* **Aim of the task**: If a line below contains the string "computer", copy it out.

* **Supplied information**:
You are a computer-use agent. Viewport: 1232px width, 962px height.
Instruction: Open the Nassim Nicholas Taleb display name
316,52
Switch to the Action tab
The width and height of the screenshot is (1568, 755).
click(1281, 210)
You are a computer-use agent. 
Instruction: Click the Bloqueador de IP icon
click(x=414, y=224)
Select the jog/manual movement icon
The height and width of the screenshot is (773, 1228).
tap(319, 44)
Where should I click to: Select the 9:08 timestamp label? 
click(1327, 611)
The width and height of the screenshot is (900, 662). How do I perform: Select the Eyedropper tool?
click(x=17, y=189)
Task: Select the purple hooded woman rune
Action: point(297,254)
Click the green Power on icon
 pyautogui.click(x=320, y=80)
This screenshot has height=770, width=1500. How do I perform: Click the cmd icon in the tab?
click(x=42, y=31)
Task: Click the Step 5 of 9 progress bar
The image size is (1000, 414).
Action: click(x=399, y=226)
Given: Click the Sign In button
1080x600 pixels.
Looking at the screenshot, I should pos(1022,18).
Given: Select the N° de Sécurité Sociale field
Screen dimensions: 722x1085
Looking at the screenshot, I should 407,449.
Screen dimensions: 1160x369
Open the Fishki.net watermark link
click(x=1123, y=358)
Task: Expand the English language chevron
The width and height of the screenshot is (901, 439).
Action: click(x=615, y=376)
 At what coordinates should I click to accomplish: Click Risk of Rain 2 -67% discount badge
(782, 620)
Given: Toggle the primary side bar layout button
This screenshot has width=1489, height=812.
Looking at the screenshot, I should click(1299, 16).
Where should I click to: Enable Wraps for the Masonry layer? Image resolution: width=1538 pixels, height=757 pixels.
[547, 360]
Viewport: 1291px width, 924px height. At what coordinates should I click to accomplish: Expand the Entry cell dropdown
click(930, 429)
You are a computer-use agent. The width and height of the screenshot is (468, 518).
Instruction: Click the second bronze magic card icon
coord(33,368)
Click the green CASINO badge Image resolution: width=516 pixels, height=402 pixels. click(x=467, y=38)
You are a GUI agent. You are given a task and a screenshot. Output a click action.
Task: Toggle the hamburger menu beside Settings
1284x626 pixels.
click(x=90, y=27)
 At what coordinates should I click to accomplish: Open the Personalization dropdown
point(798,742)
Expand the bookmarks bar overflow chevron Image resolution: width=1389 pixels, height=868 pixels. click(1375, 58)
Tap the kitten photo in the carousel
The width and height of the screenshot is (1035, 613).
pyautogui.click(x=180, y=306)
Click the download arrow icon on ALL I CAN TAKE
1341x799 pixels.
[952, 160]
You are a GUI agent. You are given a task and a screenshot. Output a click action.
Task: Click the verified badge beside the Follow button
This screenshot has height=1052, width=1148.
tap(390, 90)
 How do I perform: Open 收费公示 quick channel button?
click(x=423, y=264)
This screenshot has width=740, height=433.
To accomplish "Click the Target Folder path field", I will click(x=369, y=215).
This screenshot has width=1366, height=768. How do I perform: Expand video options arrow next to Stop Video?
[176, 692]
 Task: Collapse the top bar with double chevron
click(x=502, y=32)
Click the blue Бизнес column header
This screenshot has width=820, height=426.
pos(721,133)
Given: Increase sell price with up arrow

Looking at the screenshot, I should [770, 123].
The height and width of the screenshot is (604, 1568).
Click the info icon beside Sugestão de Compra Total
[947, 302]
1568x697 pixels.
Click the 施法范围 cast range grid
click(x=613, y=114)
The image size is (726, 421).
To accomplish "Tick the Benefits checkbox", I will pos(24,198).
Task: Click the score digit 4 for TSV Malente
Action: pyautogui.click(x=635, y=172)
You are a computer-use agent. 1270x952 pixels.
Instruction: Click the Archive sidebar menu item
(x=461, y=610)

* **Task solution**:
You are a computer-use agent. Viewport: 1232px width, 962px height.
You are a computer-use agent. 
You are a computer-use agent. The width and height of the screenshot is (468, 518).
You are a computer-use agent. 1270x952 pixels.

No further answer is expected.